Taking this idea for the foundation of the poem, it is easy to explain Fit the First, better named The Landing, though where they landed it is almost impossible to say.
“Just the place for a Snark,” the Bellman cried, and, as he stated this fact three distinct times, it was undoubtedly true. That was the Bellman’s rule—once was uncertain, twice was possible, three times was “dead sure.” And the Bellman being a person of some authority, ought to have known. The crew consisted of a Boots, a Maker of Bonnets and Hoods, a Barrister, a Broker, a Billiard-marker, a Banker, a Beaver, a Butcher, and a nameless being who passed for the Baker, and who, in the end, turned out to be the luckless victim of the Snark.
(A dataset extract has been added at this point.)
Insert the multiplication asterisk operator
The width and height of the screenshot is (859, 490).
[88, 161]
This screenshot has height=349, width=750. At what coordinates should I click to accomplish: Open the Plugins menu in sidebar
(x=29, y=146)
He is thus beautifully described:
“There was one who was famed for a number of things
He forgot when he entered the ship:
His umbrella, his watch, all his jewels and rings,
And the clothes he had brought for the trip.
“He had forty-two boxes, all carefully packed,
With his name painted clearly on each:
But, since he omitted to mention the fact,
They were all left behind on the beach.
“The loss of his clothes hardly mattered, because
He had seven coats on when he came,
With three pair of boots—but the worst of it was,
He had wholly forgotten his name.
“He would answer to ‘Hi!’ or to any loud cry,
Such as ‘Fry me!’ or ‘Fritter my wig!’